**EXERCISE DESCRIPTION**
Once the line containing "Open the Nastavitve menu" is reached, copy it and every line after it exactly, to the end of the material, without pictures.

**DATA PROVIDED**
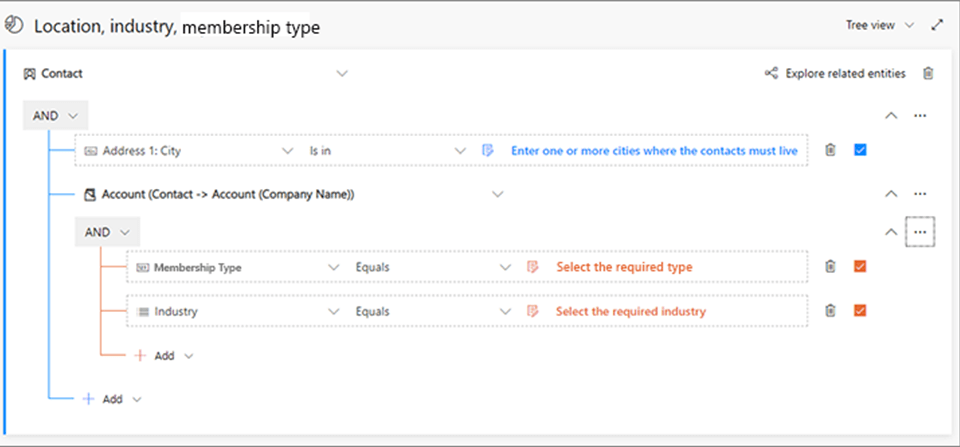Delete the Address 1: City condition row
The image size is (960, 447).
830,151
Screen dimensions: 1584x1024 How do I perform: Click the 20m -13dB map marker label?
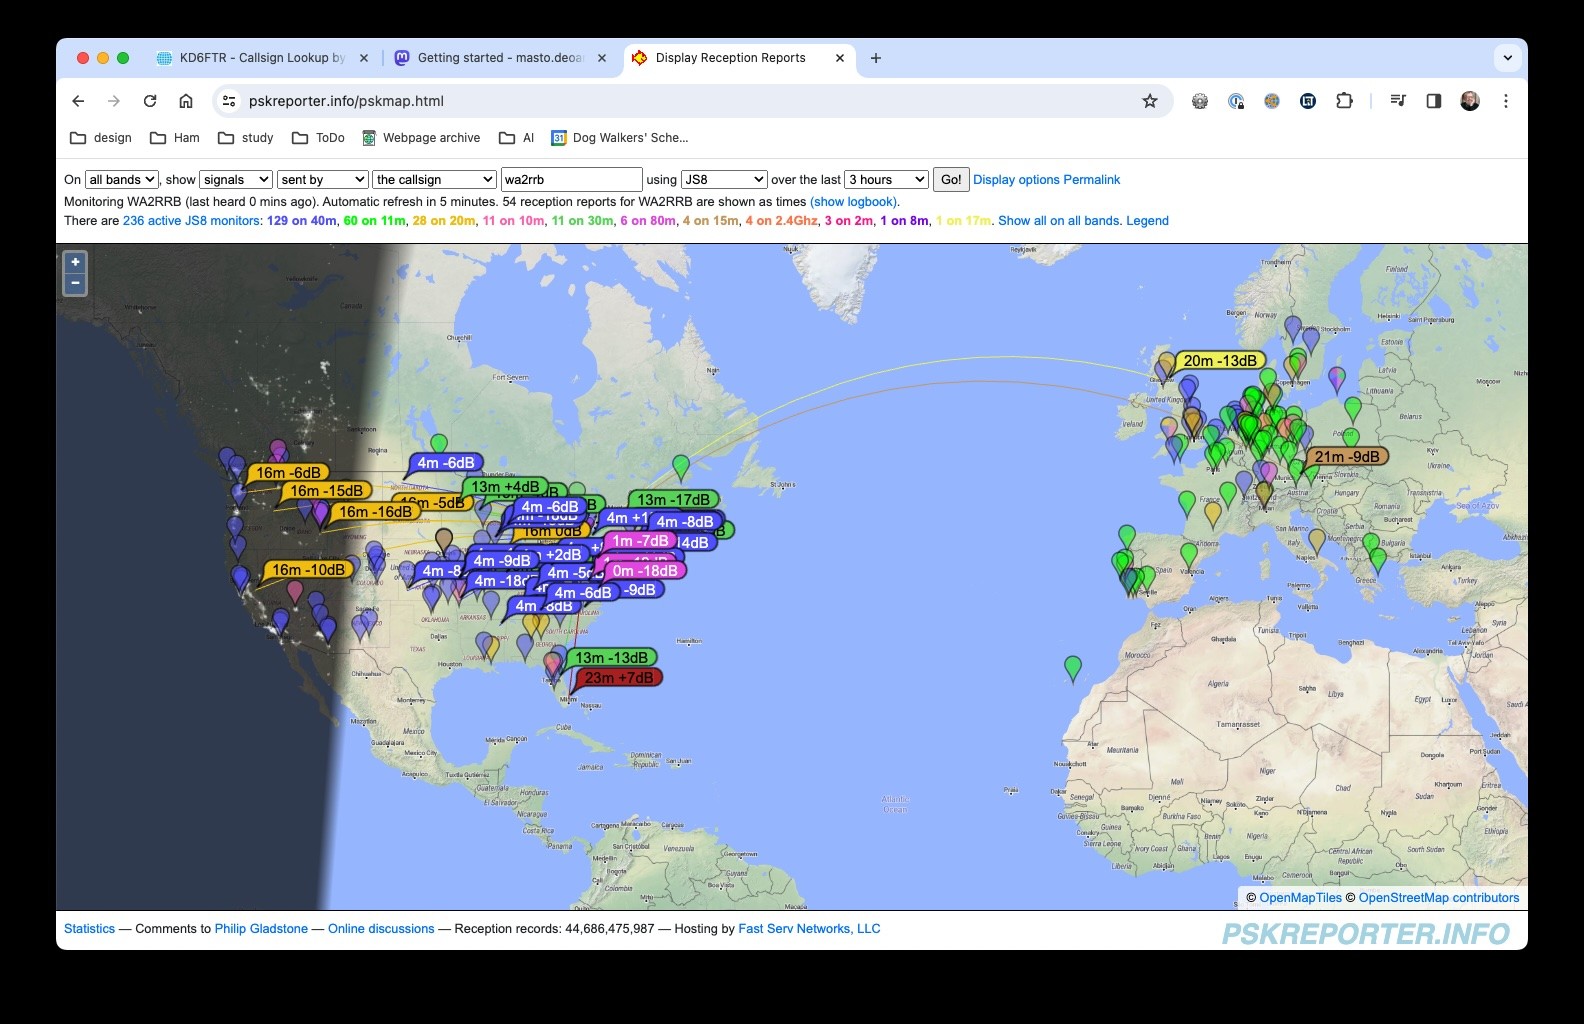1219,361
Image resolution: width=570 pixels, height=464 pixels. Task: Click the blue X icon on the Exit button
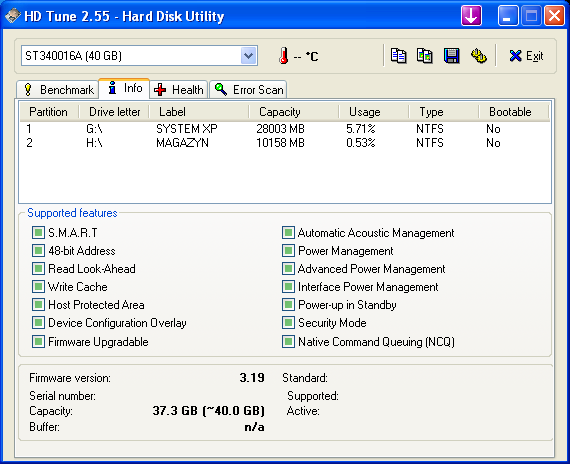[x=515, y=56]
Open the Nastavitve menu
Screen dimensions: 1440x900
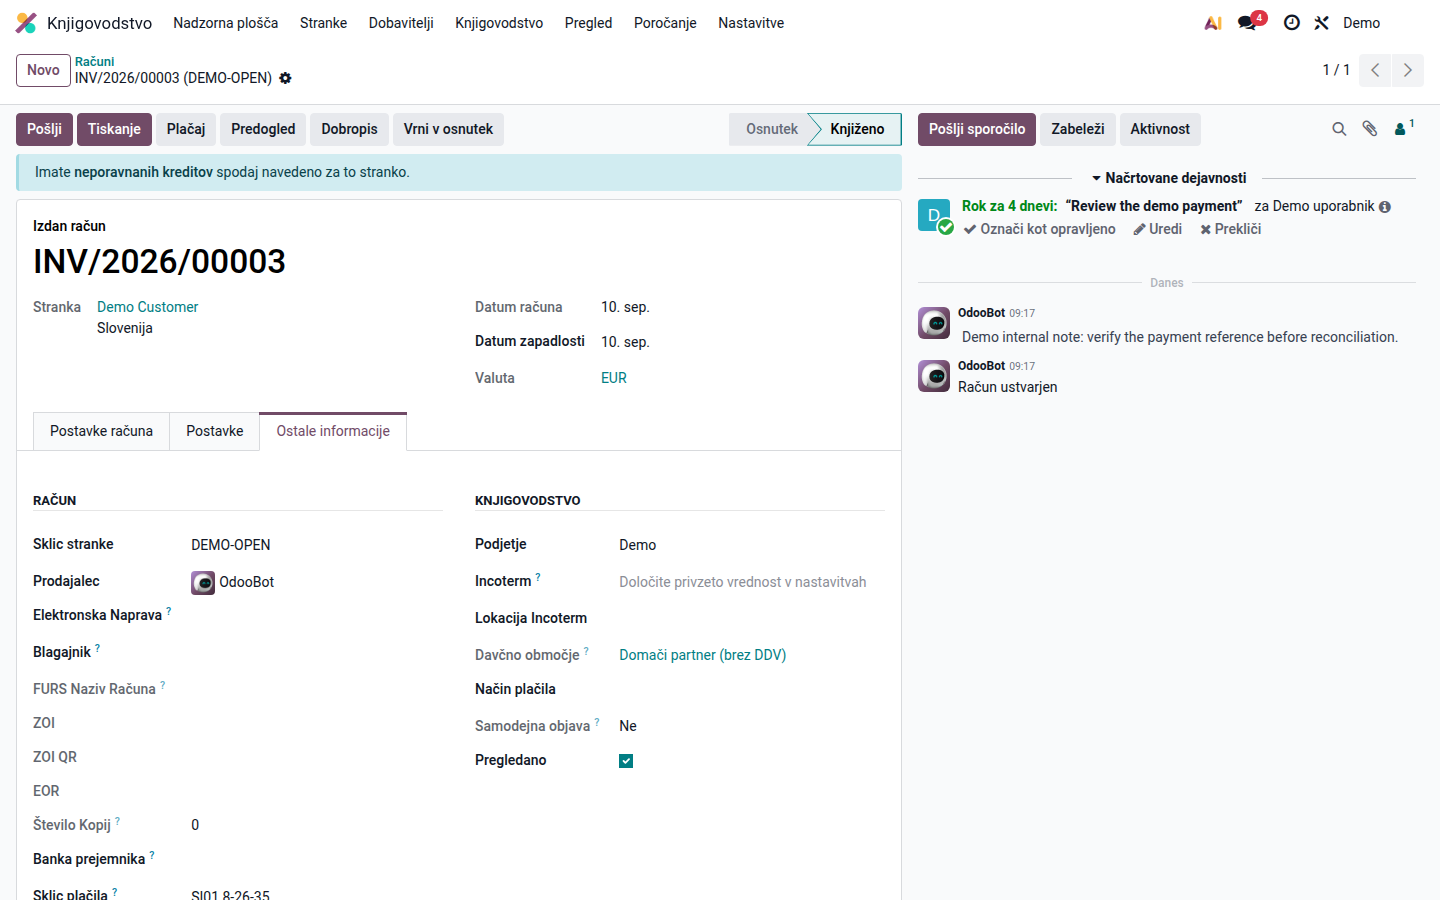pyautogui.click(x=751, y=23)
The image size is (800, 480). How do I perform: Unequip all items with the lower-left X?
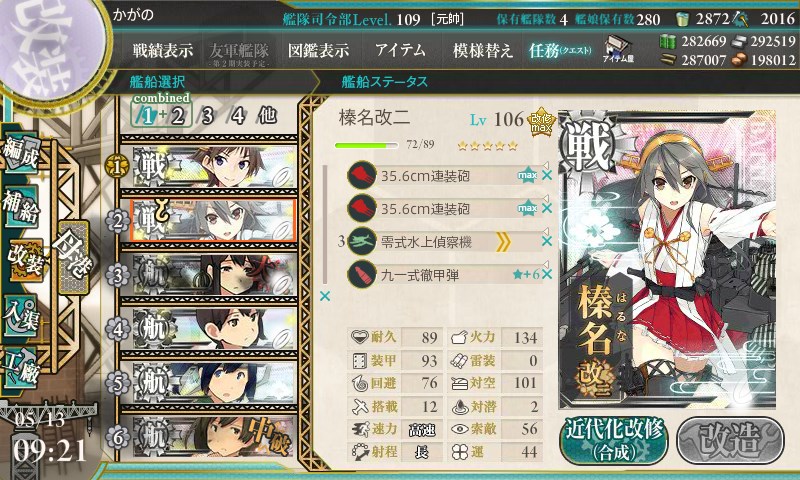point(324,296)
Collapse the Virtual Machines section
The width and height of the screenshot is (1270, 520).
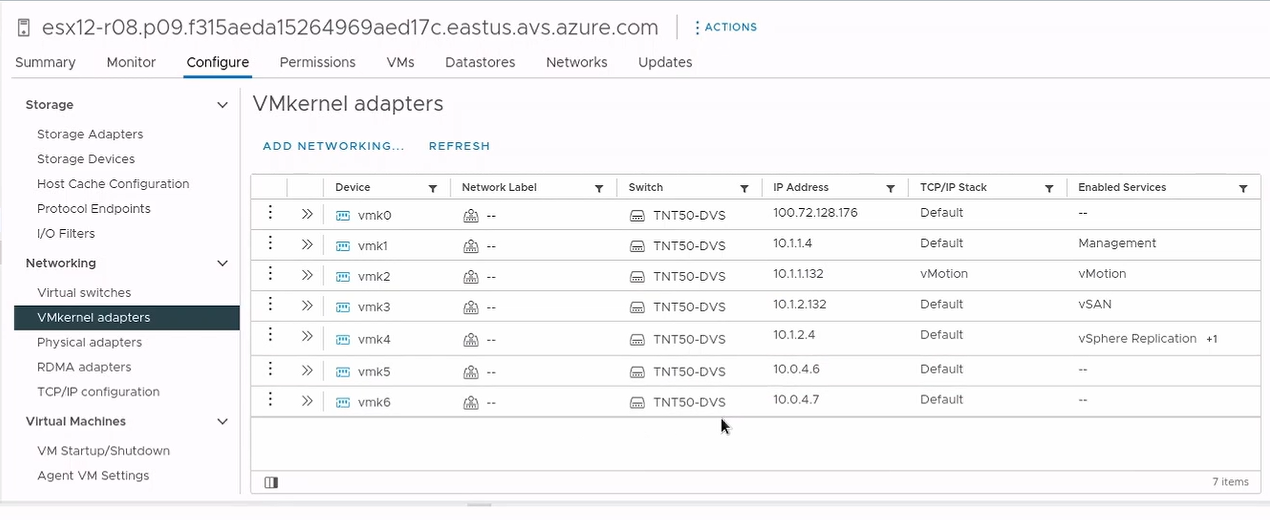[222, 422]
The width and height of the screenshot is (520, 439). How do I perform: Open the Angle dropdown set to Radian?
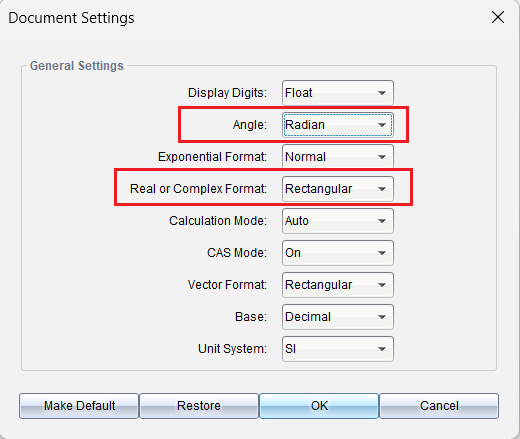[x=338, y=125]
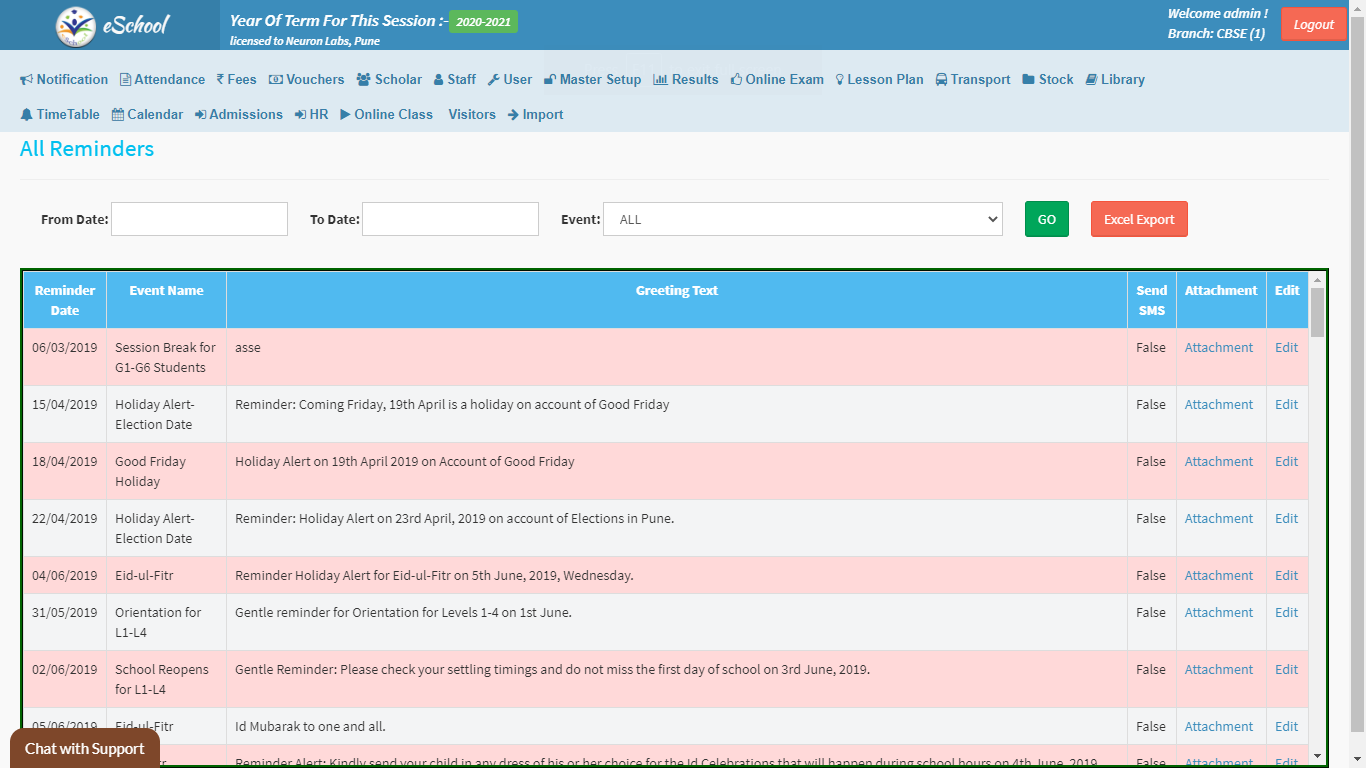The image size is (1366, 768).
Task: Open the Calendar menu
Action: tap(147, 115)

**RESPONSE AREA**
Open the Nastavitve menu
Screen dimensions: 1440x900
pyautogui.click(x=751, y=23)
The image size is (800, 480). How do I perform: Unequip all items with the lower-left X?
point(324,296)
Collapse the Virtual Machines section
The width and height of the screenshot is (1270, 520).
[222, 422]
The width and height of the screenshot is (520, 439). How do I perform: Open the Angle dropdown set to Radian?
[x=338, y=125]
The image size is (1366, 768).
Task: Open the Calendar menu
Action: tap(147, 115)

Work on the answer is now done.